15:35 So lets just jump right into this. Yep, we have seen this before. Let’s move over to the alerts tab here and you can see that I’ve already created three different alerts here. The first one is the drift alert. If this drift is greater than let’s say 8% for the last week and I check this once per day, then that sends an email to data scientist number seven. And the same is true for error alert. Or if you have less than a hundred scores and on any given day, then again, you send up an email. Whenever an alert is triggered, we can see what has been triggered down here until we acknowledge this.
16:08 So at this moment this explains why we have the seven alerts here. If I, for example, acknowledge all of them then this KPI would actually go back to zero here and everything is green. So let’s go back to our alerts and let’s trigger a new one.
16:25 Check now. This error alert will be checked at this moment. Is the error rate higher than what was it? 4%? Yes, it was almost 7%. Okay, so this has triggers and I can just check my email inbox here, or actually it’s in fact data scientist number seven email inbox and I will get notified. So this is about alerts, integrations is equally as simple. You could see the URL for the rep service here. I run this on a local server right now. And you can test this for some of those values. You just test the, the web service here. What is nice, I get all the results here in JSON, but we support actually more than 30 different formats here.
17:07 So we can change this if you like. As you get all this information here, we even can de-activate the deployment and that means the representative would still respond, but it gives you a proper error message telling the either the system integrating this web service that currently the deployment is deactivated. And then there’s the second web service here for defining the actuals.

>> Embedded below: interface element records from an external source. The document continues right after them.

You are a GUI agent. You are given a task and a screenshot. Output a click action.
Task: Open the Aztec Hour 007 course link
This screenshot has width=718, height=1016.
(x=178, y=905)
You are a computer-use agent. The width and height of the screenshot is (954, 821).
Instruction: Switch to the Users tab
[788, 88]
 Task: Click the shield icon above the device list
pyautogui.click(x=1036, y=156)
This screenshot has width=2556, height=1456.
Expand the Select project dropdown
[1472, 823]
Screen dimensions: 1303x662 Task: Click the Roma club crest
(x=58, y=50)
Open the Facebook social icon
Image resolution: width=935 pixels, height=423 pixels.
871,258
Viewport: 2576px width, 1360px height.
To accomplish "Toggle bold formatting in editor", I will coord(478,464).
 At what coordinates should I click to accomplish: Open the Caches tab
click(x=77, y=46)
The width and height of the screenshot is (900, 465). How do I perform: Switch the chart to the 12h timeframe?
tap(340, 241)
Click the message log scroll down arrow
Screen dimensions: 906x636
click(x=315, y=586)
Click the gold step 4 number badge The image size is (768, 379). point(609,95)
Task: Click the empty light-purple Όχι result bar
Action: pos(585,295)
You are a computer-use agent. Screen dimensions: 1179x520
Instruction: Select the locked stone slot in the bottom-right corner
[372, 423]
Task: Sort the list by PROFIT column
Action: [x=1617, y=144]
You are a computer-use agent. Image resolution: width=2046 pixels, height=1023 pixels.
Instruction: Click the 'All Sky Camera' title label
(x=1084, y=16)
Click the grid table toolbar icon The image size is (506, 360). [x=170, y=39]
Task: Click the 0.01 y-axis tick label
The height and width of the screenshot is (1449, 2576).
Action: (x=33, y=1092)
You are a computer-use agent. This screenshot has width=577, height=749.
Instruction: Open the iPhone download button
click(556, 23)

17:30 And with that I would like to wrap this platform demonstration. We really managed to do a full project on flight delays. It’s a full AI project. We learned a lot about our data and we created a predictive model. We put it into production, we managed this model. You saw, it’s all very simple but it’s also at the same time stays very transparent.
17:50 And I said it before, RapidMiner is the only platform supporting everything from data prep, automated machine learning, down to model ops, in this augmented and automated way. But there is this whole other piece to the platform that you can actually see what exactly has happened in, in with those annotated processes, which comes in very useful and it’s often very important also for compliance reasons. Thanks for staying with me whole hour here and I hoped you enjoyed it as much as I did. Thanks.